▶ [Exercise]:
After finding "Where should I click to: Open Sales" in the data, write out its line and all following lines without change, up to and including the last one. Leave out pictures.

[Start of Attachment]

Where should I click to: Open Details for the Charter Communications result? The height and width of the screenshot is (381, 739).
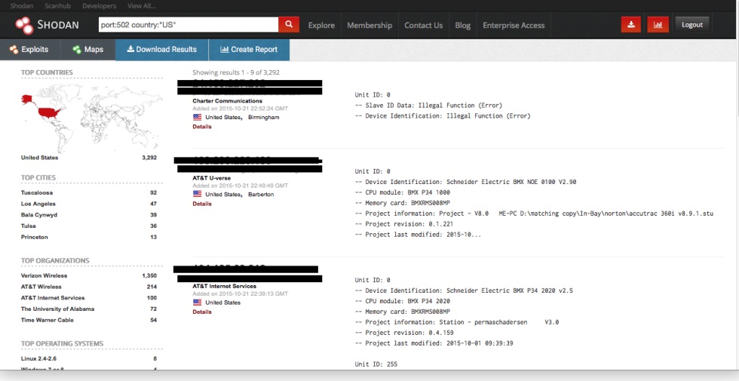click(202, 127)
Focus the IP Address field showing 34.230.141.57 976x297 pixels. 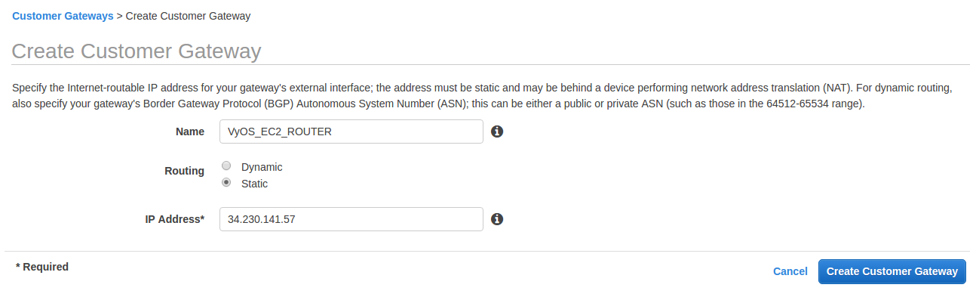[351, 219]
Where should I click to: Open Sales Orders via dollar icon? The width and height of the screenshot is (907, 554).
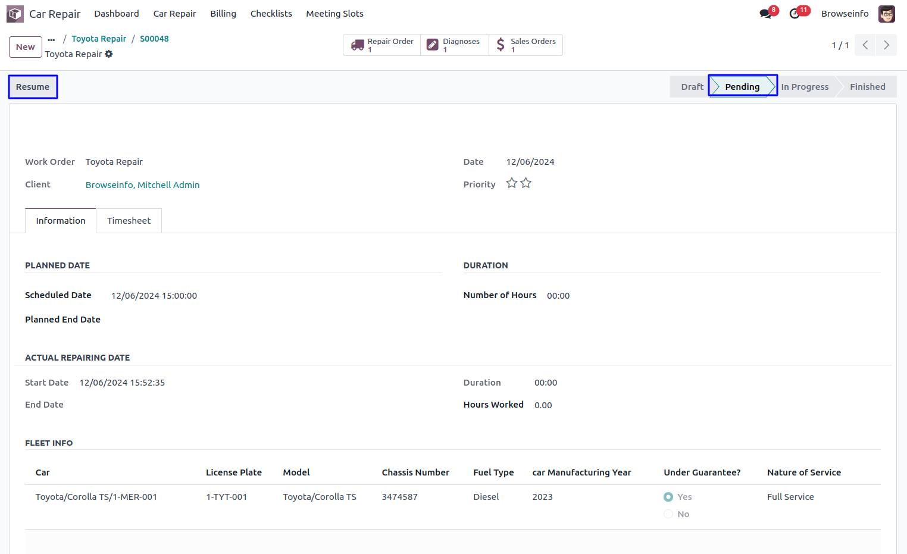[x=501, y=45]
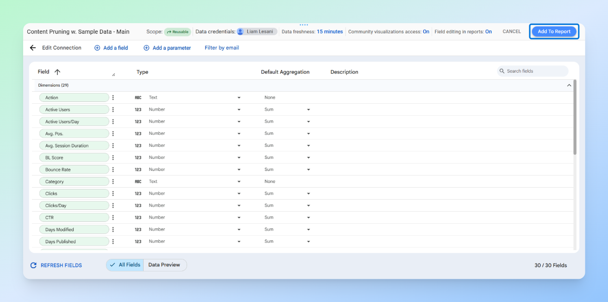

[End of Attachment]

▶ [Result]:
Where should I click to: Open Sales Orders via dollar icon? The width and height of the screenshot is (907, 554).
[x=501, y=45]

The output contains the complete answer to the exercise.